Derrida ise tartışmayı boyutlandırmak maksadıyla, Foucault’nun insanın yerine koyduğu felsefi metinlerdeki ikili karşıtlıklara yönelir. Ona göre Foucault insan kavramından uzaklaşmakta aceleci davranmıştır[2]. Bu sebeple, insan kavramında olduğu gibi, felsefi söylemlerle de metafiziğin bir kez daha çağrılması tehlikesinin meydana geldiğini vurgular. Felsefedeki bu tehlikeli durumu ortadan kaldırmak için çaba gösterir ve “Différance” kavramını geliştirir. Bu hususta bir ayrıntıya dikkat çekmek önemlidir: Foucault’nun iktidarı, Derrida açısından -başka birçoğu gibi-, iktidara karşı direnişin nasıl mümkün olacağı konusunda bir belirsizliğe sahiptir. İktidarın sirayet edebilme kapasitesi ve üretici aktivitesi düşünüldüğünde, direniş nasıl mümkün olabilir? Derrida’nın, ‘”Différance” ile, kendi açısından sorun haline getirdiği bu belirsizliğe dair anlaşılır bir yanıt verme çabasında olduğu düşünülebilir.

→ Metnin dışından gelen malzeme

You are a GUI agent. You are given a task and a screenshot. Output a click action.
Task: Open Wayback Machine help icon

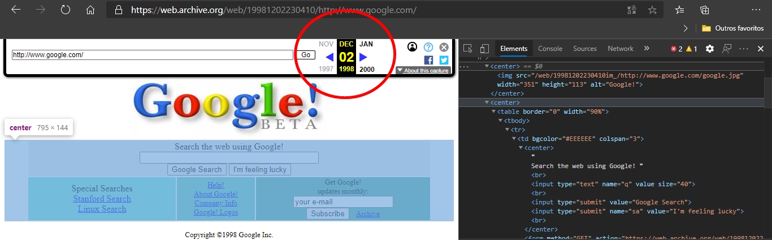[x=428, y=47]
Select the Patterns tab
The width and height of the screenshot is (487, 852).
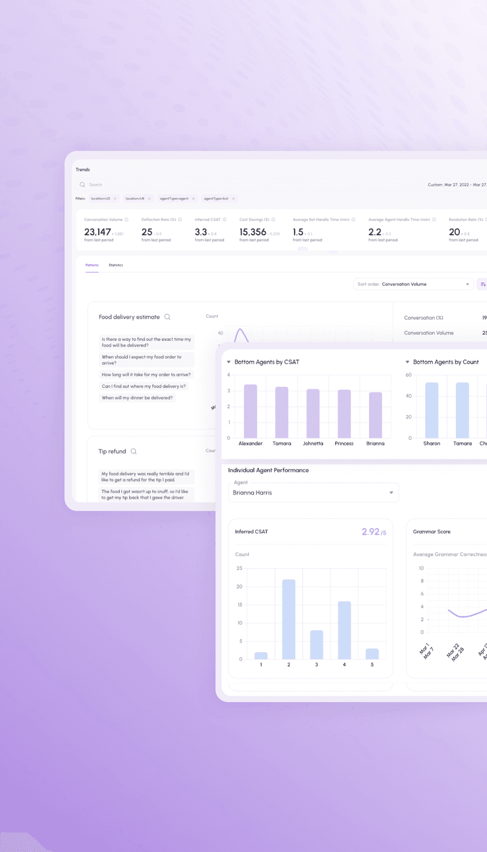click(x=91, y=265)
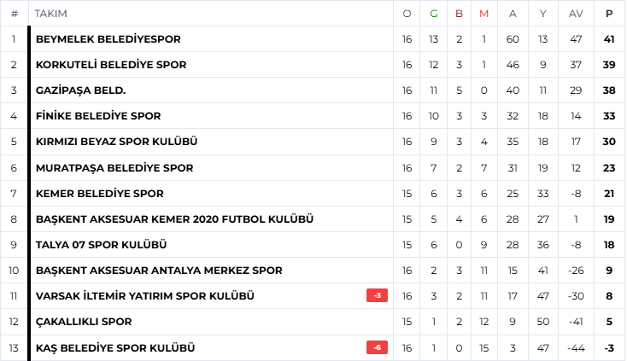Screen dimensions: 627x361
Task: Select Muratpaşa Belediye Spor team
Action: pyautogui.click(x=114, y=168)
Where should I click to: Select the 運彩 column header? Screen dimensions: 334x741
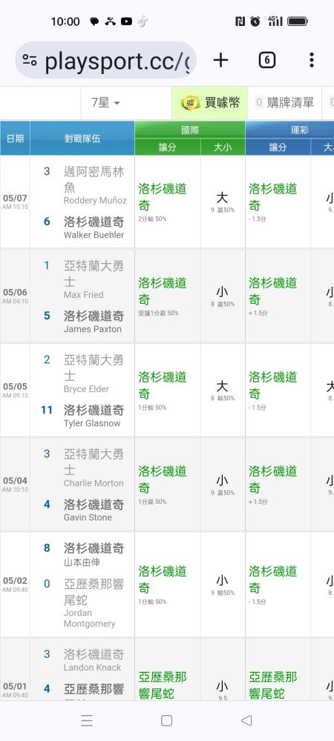[x=289, y=130]
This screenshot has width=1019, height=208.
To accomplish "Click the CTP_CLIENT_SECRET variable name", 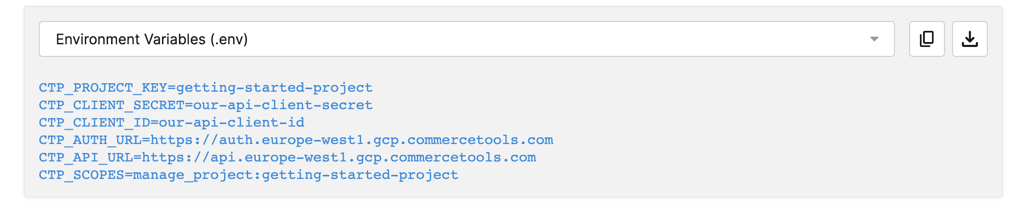I will [x=112, y=105].
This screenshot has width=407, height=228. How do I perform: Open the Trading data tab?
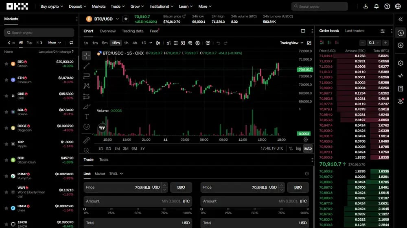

Derrida’nın endişesi şu şekilde detaylandırılabilir: Foucault’nun iktidarın karşısındaki bir pozitif kavram olarak insanın kaybolduğunu öne sürmesi, onun için siyasal düşünceye ve metinlere sirayet etmiş, karşıtlık içeren kavramların hiyerarşik yapısını sürdürme eğilimindedir. Çünkü insandan keskin bir kopuş, bir yönüyle mevzi alınması gereken farklı bir sabit konumu işaret eder niteliktedir -ya da böyle bir eğilime sahiptir. Ancak, Derrida’ya göre iktidar tam da ikili düşünce yapısında belirir. Bu kavramsal karşıtlıkların aşılması için yapısöküm stratejisini geliştirir. Yapısöküm felsefi metinlerdeki örtülü çelişkileri ortaya çıkaran, sorgulayıcı bir stratejidir[3]. Felsefi metinlerdeki ihmal edilmiş antagonizmaları teşhir eder. Derrida’nın yaklaşımını düşünce tarihindeki birçok kavramsal karşıtlık için ele alabiliriz: Tanrı ve insan, ben ve öteki ya da konuşma ve yazı gibi. Bu karşıtlıklara dayanan düşünce biçimi tahakkümün arkasındaki yapıyı teşkil eder.  Felsefi metinler üzerindeki incelemesini yoğunlaştıran Derrida, Levinas’ın ‘’öteki’’ye yönelik şiddetsizlik çağrısını ele aldığında, bunun çelişkili bir biçimde ‘aynı’ya (‘ben’e) yönelik şiddeti barındırdığını savunur. Bir ‘’öteki’’ bilinci ancak ondan ayrılınca mümkün olabilir ve bu ayrımda yadsınmaması gereken bir güç uygulanmaktadır[4]. Benzer şekilde, aldatıcı yazının karşısında konuşmayı savunuyorken, Platon’un yazının dolayımı olmaksızın konuşmadan bahsedemediğini öne sürer Derrida. Bir kimlik, onu tehdit edenlerin dolayımıyla oluşturulabilir[5]. Bu sebeple, mutlak şekilde iyi ve kötü karşıtlığına dayanan etik anlayışı reddeder.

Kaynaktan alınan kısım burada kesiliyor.